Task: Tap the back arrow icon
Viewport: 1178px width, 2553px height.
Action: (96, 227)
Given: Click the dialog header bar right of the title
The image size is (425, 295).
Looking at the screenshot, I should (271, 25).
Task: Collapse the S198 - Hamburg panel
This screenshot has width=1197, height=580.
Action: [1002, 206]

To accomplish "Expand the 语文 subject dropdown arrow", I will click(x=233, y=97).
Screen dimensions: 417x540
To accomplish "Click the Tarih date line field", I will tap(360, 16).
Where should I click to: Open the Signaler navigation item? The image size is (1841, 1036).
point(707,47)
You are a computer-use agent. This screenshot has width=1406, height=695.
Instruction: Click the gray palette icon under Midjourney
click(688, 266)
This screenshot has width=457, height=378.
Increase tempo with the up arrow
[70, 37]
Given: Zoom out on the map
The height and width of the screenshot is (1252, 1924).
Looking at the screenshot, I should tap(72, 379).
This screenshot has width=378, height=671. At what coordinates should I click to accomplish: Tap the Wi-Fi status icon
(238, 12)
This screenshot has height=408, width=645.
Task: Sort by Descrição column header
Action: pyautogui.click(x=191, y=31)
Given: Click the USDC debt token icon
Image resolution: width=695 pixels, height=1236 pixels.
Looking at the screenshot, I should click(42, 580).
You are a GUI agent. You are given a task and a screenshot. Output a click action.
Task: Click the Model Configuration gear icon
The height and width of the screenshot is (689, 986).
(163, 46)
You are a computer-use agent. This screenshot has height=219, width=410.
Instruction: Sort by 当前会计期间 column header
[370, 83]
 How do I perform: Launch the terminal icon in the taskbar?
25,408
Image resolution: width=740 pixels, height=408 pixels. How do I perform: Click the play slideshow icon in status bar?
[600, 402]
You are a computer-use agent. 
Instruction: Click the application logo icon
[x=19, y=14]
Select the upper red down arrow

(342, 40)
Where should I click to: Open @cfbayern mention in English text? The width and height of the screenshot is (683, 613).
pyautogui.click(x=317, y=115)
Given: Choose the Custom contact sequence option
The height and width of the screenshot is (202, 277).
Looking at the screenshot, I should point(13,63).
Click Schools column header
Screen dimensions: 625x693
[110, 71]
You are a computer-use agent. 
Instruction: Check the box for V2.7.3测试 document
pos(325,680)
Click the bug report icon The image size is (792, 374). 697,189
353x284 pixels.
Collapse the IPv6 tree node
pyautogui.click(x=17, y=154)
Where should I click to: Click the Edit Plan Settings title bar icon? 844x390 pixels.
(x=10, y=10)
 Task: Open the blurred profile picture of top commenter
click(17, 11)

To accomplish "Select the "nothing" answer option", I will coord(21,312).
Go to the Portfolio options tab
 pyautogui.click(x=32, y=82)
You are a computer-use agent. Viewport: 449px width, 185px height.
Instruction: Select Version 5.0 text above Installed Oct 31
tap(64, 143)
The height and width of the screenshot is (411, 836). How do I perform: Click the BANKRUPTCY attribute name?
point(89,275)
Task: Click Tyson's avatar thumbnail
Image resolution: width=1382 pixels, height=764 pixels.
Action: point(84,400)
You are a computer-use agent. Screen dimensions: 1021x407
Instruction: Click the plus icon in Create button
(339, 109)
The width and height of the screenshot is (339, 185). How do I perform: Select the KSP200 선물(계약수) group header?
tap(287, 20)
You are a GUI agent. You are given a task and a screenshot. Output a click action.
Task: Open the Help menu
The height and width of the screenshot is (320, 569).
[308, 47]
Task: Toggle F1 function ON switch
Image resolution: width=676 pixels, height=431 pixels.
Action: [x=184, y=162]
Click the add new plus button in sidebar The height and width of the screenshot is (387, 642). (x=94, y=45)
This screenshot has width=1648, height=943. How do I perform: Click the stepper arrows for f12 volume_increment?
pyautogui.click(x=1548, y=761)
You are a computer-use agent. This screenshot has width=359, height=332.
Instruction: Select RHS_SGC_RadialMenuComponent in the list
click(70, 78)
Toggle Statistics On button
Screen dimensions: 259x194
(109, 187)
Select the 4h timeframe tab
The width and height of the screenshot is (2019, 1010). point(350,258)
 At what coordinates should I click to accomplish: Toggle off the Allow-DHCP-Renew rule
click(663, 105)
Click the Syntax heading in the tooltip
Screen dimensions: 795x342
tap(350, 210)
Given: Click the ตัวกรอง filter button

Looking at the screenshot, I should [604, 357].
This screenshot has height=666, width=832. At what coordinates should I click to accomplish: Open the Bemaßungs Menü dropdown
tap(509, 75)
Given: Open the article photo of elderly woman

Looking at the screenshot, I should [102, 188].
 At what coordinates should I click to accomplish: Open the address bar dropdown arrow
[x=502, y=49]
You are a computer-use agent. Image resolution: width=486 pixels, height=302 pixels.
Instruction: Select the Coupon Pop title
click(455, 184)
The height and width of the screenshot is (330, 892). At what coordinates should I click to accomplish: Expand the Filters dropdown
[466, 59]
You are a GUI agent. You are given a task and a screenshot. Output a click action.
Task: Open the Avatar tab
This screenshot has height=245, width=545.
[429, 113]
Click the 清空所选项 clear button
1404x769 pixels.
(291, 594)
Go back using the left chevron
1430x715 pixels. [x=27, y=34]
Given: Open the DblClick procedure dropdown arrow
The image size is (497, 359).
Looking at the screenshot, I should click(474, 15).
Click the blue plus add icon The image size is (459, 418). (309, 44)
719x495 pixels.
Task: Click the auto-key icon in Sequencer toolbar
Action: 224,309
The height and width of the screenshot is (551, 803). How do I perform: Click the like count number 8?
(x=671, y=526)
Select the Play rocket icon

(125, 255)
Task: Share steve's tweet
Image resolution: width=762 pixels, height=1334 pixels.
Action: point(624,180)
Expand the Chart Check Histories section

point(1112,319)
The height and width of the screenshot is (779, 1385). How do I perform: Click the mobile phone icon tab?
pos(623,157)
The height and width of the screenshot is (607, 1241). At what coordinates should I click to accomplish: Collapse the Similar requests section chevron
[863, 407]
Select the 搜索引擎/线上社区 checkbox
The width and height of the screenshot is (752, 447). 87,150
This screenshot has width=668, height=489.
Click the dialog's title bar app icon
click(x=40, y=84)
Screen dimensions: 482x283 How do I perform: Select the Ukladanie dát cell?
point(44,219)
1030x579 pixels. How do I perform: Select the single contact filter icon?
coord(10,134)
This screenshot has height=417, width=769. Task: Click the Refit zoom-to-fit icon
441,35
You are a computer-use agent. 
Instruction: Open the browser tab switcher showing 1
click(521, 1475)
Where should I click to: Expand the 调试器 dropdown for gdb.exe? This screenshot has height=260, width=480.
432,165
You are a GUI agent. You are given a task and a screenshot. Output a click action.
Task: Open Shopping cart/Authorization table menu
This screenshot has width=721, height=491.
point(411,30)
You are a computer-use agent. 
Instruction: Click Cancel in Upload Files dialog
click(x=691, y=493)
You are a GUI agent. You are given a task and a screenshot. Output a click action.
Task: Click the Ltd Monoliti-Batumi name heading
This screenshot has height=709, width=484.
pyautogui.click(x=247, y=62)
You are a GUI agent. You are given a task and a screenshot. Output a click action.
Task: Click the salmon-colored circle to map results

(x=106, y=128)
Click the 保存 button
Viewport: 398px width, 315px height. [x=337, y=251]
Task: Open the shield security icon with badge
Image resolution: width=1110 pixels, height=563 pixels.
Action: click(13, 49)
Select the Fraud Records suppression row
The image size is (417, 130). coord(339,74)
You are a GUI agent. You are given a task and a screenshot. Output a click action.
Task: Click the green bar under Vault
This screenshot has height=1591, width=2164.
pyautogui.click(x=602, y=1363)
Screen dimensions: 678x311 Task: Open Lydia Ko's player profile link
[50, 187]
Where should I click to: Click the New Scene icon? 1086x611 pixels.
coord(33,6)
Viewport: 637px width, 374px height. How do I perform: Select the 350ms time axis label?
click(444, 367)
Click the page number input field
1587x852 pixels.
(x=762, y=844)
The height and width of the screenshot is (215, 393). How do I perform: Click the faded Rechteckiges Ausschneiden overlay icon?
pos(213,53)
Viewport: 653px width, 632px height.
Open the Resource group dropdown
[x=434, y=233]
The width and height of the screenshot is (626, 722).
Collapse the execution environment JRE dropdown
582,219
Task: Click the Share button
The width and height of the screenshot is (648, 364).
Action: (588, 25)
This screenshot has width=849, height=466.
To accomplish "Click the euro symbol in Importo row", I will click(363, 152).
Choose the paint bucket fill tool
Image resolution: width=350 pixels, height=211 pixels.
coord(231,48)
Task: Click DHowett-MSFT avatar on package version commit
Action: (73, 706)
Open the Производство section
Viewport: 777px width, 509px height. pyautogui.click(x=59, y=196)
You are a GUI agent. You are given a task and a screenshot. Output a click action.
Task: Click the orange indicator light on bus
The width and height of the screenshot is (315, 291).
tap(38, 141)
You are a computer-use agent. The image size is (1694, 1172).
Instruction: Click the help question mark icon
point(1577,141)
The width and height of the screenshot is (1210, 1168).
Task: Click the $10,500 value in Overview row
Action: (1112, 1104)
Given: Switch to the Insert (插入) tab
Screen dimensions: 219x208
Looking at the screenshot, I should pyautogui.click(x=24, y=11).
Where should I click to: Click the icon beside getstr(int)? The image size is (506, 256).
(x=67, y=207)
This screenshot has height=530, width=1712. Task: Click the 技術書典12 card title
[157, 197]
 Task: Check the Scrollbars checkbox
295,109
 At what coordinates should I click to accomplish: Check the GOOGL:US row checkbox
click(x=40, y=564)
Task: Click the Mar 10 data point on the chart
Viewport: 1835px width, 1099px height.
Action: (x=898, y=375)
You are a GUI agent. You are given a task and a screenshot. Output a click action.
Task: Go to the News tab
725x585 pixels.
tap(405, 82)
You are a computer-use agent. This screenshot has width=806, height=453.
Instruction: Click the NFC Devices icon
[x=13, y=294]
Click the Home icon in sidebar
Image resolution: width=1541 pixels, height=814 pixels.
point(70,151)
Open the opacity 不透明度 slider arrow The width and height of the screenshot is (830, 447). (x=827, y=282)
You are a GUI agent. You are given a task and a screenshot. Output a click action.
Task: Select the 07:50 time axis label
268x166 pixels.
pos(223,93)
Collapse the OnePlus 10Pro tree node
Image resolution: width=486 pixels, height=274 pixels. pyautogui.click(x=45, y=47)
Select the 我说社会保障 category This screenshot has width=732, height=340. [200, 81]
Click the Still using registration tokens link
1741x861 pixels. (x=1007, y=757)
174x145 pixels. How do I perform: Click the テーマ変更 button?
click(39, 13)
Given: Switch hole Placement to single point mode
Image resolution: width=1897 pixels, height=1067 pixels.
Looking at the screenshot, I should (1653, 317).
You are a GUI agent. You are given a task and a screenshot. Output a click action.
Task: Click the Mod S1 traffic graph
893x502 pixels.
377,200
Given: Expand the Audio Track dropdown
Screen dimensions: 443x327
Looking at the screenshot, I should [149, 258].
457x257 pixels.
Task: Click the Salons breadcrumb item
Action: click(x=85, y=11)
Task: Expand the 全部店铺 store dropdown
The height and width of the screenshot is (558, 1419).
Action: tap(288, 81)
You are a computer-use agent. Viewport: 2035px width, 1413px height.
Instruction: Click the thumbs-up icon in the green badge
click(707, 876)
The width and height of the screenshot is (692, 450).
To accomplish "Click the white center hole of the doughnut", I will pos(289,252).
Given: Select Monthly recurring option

## Set task
Rewrite everything from the line containing "Given: Choose the" down to the line containing "pyautogui.click(x=32, y=82)", changing "tree node" to "branch" and leaving all else unchanged.

## Result of the task
Given: Choose the Custom contact sequence option
The height and width of the screenshot is (202, 277).
Looking at the screenshot, I should point(13,63).
Click Schools column header
Screen dimensions: 625x693
[110, 71]
You are a computer-use agent. 
Instruction: Check the box for V2.7.3测试 document
pos(325,680)
Click the bug report icon The image size is (792, 374). 697,189
353x284 pixels.
Collapse the IPv6 branch
pyautogui.click(x=17, y=154)
Where should I click to: Click the Edit Plan Settings title bar icon? 844x390 pixels.
(x=10, y=10)
 Task: Open the blurred profile picture of top commenter
click(17, 11)

To accomplish "Select the "nothing" answer option", I will coord(21,312).
Go to the Portfolio options tab
 pyautogui.click(x=32, y=82)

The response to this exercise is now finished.